__PROBLEM REQUIREMENTS__.
All lines ahead of the one containing "You are a computer-use agent. 580x390 pixels." are to be left out; that line and each one after it, through the end of the records below, are to be duplicated exactly.
******************************
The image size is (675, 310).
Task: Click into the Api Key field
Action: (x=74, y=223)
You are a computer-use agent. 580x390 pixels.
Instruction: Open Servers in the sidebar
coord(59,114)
******************************
__SOLUTION__.
You are a computer-use agent. 580x390 pixels.
Instruction: Open Servers in the sidebar
coord(59,114)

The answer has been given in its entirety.